What can the industry do about the analytics skills shortage, overall?  Hugh Owen, Executive Vice President, Worldwide Education at MicroStrategy thinks it's about training the technologists you've already got. Owen asserts "Enterprise organizations will need to focus their attention not just on recruiting efforts for top analytics talent, but also on education, reskilling, and upskilling for current employees as the need for data-driven decision making increases—and the shortage of talent grows."

Skills shortages show up everywhere, especially in AI. John LaRocca, Managing Director for Europe/NA Operations at Fractal Analytics, comments that "The demand for AI solutions will continue to outpace the availability of AI talent, and businesses will adapt by enabling more applications to be developed by non-AI professionals, resulting in the socialization of the process." 
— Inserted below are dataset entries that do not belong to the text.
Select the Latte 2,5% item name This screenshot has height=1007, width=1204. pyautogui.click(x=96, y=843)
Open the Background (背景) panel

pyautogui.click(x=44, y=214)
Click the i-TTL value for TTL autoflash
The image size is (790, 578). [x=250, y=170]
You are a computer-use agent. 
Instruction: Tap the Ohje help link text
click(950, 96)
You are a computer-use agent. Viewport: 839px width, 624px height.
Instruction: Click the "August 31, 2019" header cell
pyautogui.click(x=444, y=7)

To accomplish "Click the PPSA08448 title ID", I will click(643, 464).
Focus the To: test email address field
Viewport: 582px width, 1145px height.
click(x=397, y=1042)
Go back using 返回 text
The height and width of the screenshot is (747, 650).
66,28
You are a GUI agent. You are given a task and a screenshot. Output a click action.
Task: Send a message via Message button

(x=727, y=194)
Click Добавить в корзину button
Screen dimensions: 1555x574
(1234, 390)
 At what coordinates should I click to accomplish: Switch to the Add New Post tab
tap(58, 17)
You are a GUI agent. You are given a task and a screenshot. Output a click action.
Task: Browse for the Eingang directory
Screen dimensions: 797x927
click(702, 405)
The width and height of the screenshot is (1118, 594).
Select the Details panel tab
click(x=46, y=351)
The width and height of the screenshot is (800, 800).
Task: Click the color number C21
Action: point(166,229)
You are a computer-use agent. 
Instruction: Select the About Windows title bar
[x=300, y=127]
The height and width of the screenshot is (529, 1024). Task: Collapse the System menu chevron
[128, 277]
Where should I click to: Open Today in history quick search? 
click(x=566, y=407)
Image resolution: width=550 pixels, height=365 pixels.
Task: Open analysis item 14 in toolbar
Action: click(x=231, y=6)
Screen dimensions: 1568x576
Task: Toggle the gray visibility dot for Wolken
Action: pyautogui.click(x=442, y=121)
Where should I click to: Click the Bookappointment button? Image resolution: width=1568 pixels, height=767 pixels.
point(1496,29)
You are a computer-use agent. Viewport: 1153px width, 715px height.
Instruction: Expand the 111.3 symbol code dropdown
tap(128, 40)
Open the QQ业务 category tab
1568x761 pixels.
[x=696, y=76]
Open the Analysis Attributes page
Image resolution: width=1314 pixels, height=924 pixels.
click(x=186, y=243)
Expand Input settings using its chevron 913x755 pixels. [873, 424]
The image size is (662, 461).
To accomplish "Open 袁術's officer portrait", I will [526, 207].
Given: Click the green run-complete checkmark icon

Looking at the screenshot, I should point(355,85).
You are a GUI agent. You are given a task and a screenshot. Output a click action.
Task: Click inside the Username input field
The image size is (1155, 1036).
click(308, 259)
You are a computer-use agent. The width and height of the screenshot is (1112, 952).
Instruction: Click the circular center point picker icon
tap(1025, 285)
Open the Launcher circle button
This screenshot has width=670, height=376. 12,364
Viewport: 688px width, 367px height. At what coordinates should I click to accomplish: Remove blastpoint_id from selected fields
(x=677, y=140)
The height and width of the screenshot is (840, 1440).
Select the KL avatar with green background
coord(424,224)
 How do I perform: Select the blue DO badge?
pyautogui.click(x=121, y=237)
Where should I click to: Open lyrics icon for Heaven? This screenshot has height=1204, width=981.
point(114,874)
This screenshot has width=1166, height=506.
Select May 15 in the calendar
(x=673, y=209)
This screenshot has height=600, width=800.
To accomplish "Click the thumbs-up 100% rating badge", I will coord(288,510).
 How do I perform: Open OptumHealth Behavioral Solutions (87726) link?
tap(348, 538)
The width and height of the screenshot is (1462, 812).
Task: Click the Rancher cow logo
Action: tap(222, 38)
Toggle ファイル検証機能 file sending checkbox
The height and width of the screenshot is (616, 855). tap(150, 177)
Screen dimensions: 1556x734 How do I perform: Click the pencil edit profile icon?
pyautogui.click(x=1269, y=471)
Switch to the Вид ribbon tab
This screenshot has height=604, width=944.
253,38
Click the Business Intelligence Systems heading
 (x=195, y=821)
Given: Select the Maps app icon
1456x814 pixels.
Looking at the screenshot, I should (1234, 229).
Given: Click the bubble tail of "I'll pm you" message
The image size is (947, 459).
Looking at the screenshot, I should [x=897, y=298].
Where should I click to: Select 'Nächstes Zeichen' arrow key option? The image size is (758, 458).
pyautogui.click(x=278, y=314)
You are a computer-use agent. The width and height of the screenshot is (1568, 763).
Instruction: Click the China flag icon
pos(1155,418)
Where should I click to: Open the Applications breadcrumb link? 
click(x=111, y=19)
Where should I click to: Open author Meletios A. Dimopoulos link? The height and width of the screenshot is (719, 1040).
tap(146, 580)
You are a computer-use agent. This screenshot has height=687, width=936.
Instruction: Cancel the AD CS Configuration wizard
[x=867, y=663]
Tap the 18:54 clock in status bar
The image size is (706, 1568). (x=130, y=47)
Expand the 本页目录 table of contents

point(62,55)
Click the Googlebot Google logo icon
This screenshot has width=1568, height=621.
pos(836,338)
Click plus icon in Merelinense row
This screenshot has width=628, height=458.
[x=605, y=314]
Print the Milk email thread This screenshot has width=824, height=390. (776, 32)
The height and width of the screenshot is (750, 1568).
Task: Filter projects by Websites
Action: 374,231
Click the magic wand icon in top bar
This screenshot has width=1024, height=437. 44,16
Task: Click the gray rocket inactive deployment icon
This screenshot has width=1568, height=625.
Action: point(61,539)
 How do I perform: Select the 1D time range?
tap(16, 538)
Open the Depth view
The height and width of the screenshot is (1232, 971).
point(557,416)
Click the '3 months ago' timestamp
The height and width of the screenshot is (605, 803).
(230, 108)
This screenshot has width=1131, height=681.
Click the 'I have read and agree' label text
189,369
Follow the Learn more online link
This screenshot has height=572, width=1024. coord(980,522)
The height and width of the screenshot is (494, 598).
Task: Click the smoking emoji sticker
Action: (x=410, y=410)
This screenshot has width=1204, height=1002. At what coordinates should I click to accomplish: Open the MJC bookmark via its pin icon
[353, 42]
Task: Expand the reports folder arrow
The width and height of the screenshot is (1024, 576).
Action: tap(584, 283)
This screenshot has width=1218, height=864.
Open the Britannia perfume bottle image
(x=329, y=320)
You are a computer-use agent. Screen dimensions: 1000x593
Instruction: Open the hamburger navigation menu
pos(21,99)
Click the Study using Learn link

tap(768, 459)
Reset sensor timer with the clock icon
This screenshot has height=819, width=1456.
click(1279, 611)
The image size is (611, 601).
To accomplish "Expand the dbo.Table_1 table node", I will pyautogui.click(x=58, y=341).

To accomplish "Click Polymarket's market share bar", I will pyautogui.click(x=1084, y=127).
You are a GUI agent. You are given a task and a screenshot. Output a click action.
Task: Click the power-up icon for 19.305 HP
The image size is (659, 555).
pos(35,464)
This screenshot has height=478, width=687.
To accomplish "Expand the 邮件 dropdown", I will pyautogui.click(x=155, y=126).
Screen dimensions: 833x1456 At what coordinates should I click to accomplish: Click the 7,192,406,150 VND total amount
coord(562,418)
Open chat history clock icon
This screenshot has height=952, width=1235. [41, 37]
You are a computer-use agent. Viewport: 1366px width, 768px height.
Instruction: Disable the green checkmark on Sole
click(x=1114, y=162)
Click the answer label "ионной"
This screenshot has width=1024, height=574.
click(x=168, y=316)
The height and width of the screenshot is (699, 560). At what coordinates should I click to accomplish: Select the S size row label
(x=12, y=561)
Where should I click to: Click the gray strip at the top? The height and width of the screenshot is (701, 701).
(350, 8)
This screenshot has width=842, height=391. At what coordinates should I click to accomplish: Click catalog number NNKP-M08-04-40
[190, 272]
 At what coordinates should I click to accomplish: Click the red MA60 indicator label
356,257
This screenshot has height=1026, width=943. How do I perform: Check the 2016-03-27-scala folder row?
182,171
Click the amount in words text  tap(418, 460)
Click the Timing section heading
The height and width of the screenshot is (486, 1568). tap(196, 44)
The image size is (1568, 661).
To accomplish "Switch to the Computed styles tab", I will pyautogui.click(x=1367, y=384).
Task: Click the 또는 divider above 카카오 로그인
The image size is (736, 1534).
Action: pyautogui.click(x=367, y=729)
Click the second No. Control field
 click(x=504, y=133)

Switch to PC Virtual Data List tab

In that same vein, noted industry expert Marcus Borba, at Borba Consulting, remarks, in a report from MicroStrategy, that "the demand for development in machine learning has increased exponentially. This rapid growth of machine learning solutions has created a demand for ready-to-use machine learning models that can be used easily and without expert knowledge." 

Venkat Venkataramani, CEO at Rockset, sees an even simpler solution to the skills shortage: that vendors and customers should conform to skill sets that are already pervasive, like good ol' SQL: "We will see enterprises making a huge push towards standardizing around SQL for their entire data management stack. Data management solutions – whether it's streaming platforms, online operational systems, or offline batch analytics – will all converge to SQL as a standard interface for developers and data scientists alike."

Governance, baby

We can't do all these great things with data if we don't pay attention to data privacy, protection and governance. It's all coming to a head. 

SAS' Wright notes that "The increasing amount of privacy/protection laws seen throughout the world have prompted organizations to develop data governance programs that include data privacy by default." Sisu's Bailis says "Beyond 2020, governance comes back to the forefront. As platforms for analysis and diagnosis expand, derived facts from data will be shared more seamlessly within a business, as data governance tools will help ensure the confidentiality, proper use, and integrity of data improve to the point they fade into the background again."

Alteryx's Chief Data and Analytics Officer, Alan Jacobson, says it this way: "Whilst people don't enjoy following rules, they do enjoy being given a framework within which they can succeed and thrive. Good governance will increasingly be seen as an enabler for achieving corporate objectives using efficient and effective best practices that enable the workforce."

Next year in Dataville

With this year's brain trust edifying us on Hadoop and Big Data; AI; the cloud; Kubernetes; the tech skills shortage; and the growing focus on data governance, we now have a good framework to take on all the data, analytics and AI news next year. To me, there's huge overlap between each of these subjects. Big Data analytics got us in position to make AI real. The cloud and Kubernetes, meanwhile, have made it easier to deploy the necessary technology and work with it, to gain experience with it and address the skills shortage through upskilling. And as all of this unfolds, our need to focus on data governance is greater than ever. 

Look for the convergence of these lobes of data technology to converge further next year and maybe even drive some corporate consolidation as well. As industry events take place, George Anadiotis, Tony Baer and I will do our best to keep you apprised, help you understand it all and point out the bigger trends, as we see them.